If you’re interested in the financial markets, you’re probably aware of the excellent performance the NASDAQ, SPX and DJI have seen along with several of the stocks in these leading indexes. It’s highly likely this surge has caught the attention of many younger investors looking for a place to generate gains. Here is a list of five stocks young people love to invest in, which you may want to analyze.
Amazon – AMZN
For several years, CEO Jeff Bezos continued to invest in Amazon’s infrastructure, building out warehouses and creating a logistical system that can be used to speed up the efficiency of package delivery to millions of its customers. This investment is finally paying off as Amazon has recently touched an all-time high near $3300. In 2019, the company surpassed Walmart as the world’s largest retailer, which has helped boost its revenues. With much of its infrastructure in place, the company should continue to dominate in its space.
Square – SQ
Square is another company with a roaring stock price in 2020. It provides point-of-sale and payment solutions throughout the world. Many of today’s younger investors utilize online apps to complete their financial transactions. Square offers a software app in this area known as Cash App, which has become a popular way to access the financial system and allow users to spend, store and send money. As one of the leaders in this industry, it has the edge required to dominate competitors that should keep the stock price trending higher.
Dropbox – DBX
Young people are familiar with tech stocks and like to invest in them due to their ability to escalate higher in price quickly. Dropbox is a tech company that is well-positioned in its industry to move higher in the future. While it’s not a tech giant, it’s used in about 180 countries as a top global collaboration platform. At the end of the first quarter in 2020, the company had over 600 million registered users. Businesses should continue to use this company’s service as a solution for storing documents in the cloud where they can share or back them up.
Tesla – TSLA
Elon Musk has proved several naysayers wrong in the electric car industry who thought he couldn’t mass-produce and sell an electric car to customers efficiently. Tesla has come out with four different models since its inception with price points for both budget-minded and performance-driven buyers. However, the real hidden gem with this company is its innovative battery technology. Tesla is also involved in the solar power industry, making Tesla more of an energy company than just an automobile seller.
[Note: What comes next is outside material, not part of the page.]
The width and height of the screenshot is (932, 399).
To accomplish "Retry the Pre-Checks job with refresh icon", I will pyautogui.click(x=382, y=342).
Postmates is a company offering food delivery service in the United States. It’s preparing to distribute shares soon by participating in an IPO. When Postmates stock becomes tradable, it may provide an opportunity to take advantage of its growth. According to experts at Money Morning, “Postmates has become one of the most popular delivery apps, with a huge valuation of $2.4 billion.” Its delivery fee is on the inexpensive side, ranging between $.99 and $3.99. This makes their service an attractive option with individuals who want to experience the convenience of having food delivered.
When investing young, Shah Gilani, an expert from Money Morning suggests, “Those “too big to fail” type companies. Companies that are too important to the economy, and consumers in their space. Now, the way to manage your risk is not buying in all at once. Find the companies that are going to come back bigger and better than ever. Apply some of your capital there, maybe 20%. Don’t worry about them going up, you have plenty of time to buy into them. And if they go down once you’ve bought in, you can buy more at a bigger discount.”Finding and investing in companies that continue to grow their businesses and revenues can help you utilize stocks with higher valuation potential. Investing in one or more of these picks may provide this opportunity.